* Prompt *
Within the records that follow, count the lines containing the string "computer". Reply only with the count.

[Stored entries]
——————

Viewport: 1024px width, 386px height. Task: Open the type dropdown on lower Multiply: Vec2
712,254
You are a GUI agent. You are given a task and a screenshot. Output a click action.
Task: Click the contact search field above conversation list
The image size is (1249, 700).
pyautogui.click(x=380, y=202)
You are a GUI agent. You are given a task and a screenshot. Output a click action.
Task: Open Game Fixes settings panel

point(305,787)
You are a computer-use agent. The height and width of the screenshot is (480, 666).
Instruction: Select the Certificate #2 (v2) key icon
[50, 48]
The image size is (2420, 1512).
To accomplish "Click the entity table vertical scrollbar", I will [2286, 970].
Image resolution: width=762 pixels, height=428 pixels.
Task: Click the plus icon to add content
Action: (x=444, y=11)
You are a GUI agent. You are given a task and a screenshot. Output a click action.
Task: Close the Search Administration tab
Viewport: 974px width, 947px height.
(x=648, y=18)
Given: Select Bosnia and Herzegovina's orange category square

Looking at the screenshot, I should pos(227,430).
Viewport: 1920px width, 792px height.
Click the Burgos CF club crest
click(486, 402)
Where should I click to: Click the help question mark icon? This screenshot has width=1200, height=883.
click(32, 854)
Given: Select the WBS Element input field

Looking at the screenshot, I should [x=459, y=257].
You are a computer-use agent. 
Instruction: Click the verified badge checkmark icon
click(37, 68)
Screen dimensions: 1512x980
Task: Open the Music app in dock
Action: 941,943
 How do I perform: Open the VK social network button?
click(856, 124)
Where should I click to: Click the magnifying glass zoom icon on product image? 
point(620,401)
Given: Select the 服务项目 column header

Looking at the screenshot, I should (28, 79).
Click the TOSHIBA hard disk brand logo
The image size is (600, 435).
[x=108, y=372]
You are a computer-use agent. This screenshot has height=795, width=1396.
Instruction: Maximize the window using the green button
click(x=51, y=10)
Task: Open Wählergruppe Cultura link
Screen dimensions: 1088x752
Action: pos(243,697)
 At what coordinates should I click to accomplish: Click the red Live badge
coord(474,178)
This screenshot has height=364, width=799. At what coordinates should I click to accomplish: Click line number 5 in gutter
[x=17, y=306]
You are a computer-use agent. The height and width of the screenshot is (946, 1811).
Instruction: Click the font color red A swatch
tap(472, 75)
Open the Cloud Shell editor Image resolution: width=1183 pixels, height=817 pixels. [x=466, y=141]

——————

* Solution for this exercise *
4